[Stored records]
....

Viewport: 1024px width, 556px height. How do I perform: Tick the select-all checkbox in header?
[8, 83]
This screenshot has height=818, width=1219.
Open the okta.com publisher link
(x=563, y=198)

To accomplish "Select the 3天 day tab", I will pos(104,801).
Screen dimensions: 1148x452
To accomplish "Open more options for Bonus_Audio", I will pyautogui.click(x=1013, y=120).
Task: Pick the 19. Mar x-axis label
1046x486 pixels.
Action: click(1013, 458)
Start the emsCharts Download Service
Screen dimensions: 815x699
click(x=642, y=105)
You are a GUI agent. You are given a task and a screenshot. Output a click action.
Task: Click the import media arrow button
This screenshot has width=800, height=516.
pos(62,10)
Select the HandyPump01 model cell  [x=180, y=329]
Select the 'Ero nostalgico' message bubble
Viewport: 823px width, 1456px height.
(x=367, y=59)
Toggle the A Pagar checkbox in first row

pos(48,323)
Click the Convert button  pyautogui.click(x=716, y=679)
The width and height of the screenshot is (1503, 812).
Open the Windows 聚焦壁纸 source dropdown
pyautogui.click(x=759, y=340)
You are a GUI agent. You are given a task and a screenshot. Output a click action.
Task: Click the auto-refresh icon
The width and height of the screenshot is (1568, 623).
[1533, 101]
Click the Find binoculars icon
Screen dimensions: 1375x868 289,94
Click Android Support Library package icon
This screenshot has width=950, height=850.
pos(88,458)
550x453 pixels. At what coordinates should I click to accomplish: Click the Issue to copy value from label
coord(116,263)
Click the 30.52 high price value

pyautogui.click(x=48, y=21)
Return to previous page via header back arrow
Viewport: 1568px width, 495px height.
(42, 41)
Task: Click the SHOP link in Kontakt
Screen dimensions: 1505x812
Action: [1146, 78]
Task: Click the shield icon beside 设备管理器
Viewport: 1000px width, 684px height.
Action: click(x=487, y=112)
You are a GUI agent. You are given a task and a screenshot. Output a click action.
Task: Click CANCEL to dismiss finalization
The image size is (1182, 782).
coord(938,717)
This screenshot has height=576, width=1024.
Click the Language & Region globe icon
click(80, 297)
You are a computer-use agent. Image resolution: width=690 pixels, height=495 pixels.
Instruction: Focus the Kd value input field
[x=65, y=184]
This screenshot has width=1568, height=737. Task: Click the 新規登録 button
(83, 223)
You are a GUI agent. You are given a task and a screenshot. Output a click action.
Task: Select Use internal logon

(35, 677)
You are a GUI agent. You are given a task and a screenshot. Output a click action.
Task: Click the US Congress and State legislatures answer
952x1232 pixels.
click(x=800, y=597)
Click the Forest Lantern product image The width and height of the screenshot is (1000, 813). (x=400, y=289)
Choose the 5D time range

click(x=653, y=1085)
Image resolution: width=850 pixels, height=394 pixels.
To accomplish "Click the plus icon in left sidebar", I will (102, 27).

....

* Your task: Reproduce the entries above in full, so that each one reads exactly as before.

* Expected answer:
Viewport: 1024px width, 556px height. How do I perform: Tick the select-all checkbox in header?
[8, 83]
This screenshot has height=818, width=1219.
Open the okta.com publisher link
(x=563, y=198)

To accomplish "Select the 3天 day tab", I will pos(104,801).
Screen dimensions: 1148x452
To accomplish "Open more options for Bonus_Audio", I will pyautogui.click(x=1013, y=120).
Task: Pick the 19. Mar x-axis label
1046x486 pixels.
Action: click(1013, 458)
Start the emsCharts Download Service
Screen dimensions: 815x699
click(x=642, y=105)
You are a GUI agent. You are given a task and a screenshot. Output a click action.
Task: Click the import media arrow button
This screenshot has width=800, height=516.
pos(62,10)
Select the HandyPump01 model cell  [x=180, y=329]
Select the 'Ero nostalgico' message bubble
Viewport: 823px width, 1456px height.
(x=367, y=59)
Toggle the A Pagar checkbox in first row

pos(48,323)
Click the Convert button  pyautogui.click(x=716, y=679)
The width and height of the screenshot is (1503, 812).
Open the Windows 聚焦壁纸 source dropdown
pyautogui.click(x=759, y=340)
You are a GUI agent. You are given a task and a screenshot. Output a click action.
Task: Click the auto-refresh icon
The width and height of the screenshot is (1568, 623).
[1533, 101]
Click the Find binoculars icon
Screen dimensions: 1375x868 289,94
Click Android Support Library package icon
This screenshot has width=950, height=850.
pos(88,458)
550x453 pixels. At what coordinates should I click to accomplish: Click the Issue to copy value from label
coord(116,263)
Click the 30.52 high price value

pyautogui.click(x=48, y=21)
Return to previous page via header back arrow
Viewport: 1568px width, 495px height.
(42, 41)
Task: Click the SHOP link in Kontakt
Screen dimensions: 1505x812
Action: [1146, 78]
Task: Click the shield icon beside 设备管理器
Viewport: 1000px width, 684px height.
Action: click(x=487, y=112)
You are a GUI agent. You are given a task and a screenshot. Output a click action.
Task: Click CANCEL to dismiss finalization
The image size is (1182, 782).
coord(938,717)
This screenshot has height=576, width=1024.
Click the Language & Region globe icon
click(80, 297)
You are a computer-use agent. Image resolution: width=690 pixels, height=495 pixels.
Instruction: Focus the Kd value input field
[x=65, y=184]
This screenshot has width=1568, height=737. Task: Click the 新規登録 button
(83, 223)
You are a GUI agent. You are given a task and a screenshot. Output a click action.
Task: Select Use internal logon

(35, 677)
You are a GUI agent. You are given a task and a screenshot. Output a click action.
Task: Click the US Congress and State legislatures answer
952x1232 pixels.
click(x=800, y=597)
Click the Forest Lantern product image The width and height of the screenshot is (1000, 813). (x=400, y=289)
Choose the 5D time range

click(x=653, y=1085)
Image resolution: width=850 pixels, height=394 pixels.
To accomplish "Click the plus icon in left sidebar", I will (102, 27).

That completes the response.